As for "American Idiot," I hope you and the kid enjoy it. I think the album is brilliant and I recognized its inherent theatricality the instant I heard it. As a theatre director, I wish I had a hand in turning it into a piece of theatre, but I am just glad to know someone did. It will be interesting to see how Broadway audience react to it (I think they’ll love it) and if it wins a Tony for Best Musical as it won a Grammy for Best Album.

Name: Merrill R. Frank
Hometown: Jackson Heights, NYC

When the Fox and Friends morning show team ponders the meaning of the Nuclear Security Initiative logo and sit around wondering if the is some sort of secret message encoded to the Muslim world you figure the cable news world or just Fox must of lost it’s collective mind.

I know we can’t expect much in the way of reasonable dialogue and analysis from a morning "news" team consisting of an ignorant Anita Bryant wannabe, a failed morning show host/weatherman and a sports guy who had his behind handed to him by Jannine Garofolo a few years back.

The Nuclear Security Initiative logo as well as the new Missile Defense agency logo which happened to be designed at the end of the Bush administration seem quite similar to the design of the late-90’s to 2004 Oldsmobile logo.

Maybe the tinfoil hat brigade will see some sort of conspiracy there as well. GM bailout, Ike Turner Rocket 88, Werner Von Braun etc.
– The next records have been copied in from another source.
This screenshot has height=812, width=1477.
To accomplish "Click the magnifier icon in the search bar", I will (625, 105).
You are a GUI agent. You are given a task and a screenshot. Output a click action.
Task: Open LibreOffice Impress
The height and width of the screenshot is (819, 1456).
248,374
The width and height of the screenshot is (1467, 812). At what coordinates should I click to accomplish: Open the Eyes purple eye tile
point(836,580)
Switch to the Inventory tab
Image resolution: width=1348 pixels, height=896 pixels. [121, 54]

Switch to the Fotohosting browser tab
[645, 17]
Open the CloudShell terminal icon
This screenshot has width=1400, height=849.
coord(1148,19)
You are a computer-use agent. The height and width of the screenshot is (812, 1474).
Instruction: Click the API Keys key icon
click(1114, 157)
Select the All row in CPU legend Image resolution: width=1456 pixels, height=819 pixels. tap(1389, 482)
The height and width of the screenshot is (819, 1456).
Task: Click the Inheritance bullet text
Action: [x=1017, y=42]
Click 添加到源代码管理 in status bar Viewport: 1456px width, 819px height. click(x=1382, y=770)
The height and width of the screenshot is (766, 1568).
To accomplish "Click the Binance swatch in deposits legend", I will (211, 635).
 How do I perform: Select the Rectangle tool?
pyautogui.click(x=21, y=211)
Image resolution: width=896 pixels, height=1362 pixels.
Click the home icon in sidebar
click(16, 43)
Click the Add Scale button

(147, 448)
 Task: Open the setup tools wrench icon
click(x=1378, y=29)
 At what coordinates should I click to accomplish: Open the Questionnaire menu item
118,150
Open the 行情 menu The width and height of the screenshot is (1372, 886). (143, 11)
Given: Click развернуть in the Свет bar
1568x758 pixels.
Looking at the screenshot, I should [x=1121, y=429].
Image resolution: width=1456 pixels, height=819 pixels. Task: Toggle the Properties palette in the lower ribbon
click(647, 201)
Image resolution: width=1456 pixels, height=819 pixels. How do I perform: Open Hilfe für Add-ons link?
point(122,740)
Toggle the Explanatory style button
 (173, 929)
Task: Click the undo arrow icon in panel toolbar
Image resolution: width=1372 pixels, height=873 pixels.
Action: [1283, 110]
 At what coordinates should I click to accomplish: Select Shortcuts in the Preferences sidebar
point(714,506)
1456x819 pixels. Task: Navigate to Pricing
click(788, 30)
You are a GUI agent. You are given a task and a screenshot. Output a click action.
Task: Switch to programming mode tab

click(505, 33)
At least that "fake news guy" John Stewart had the sense to call out this idiocacy.

Name: Michael Green
Hometown: Las Vegas, NV

Now, I come from that odd part of the populace that thinks Bruce is fine, Rosanne is better, her father was better still, but even ol’ Johnny dallied too much with rock and roll. Which is why I would like to say a nice word for the singer of the original hit version of "Sea of Heartbreak," Don Gibson, who also was one of the best songwriters ever to wander down the pike. He wrote "Oh, Lonesome Me" and "I Can’t Stop Loving You," both major hits in numerous fields of music, on the same day.

Friends sometimes wonder how a lefty can be a country music fan. As the Pulitzer Prize committee noticed in connection with Hank Williams, it’s honest when it’s done right (and not by so many around today claiming to be country singers), and so is liberalism. We never seem to notice that connection.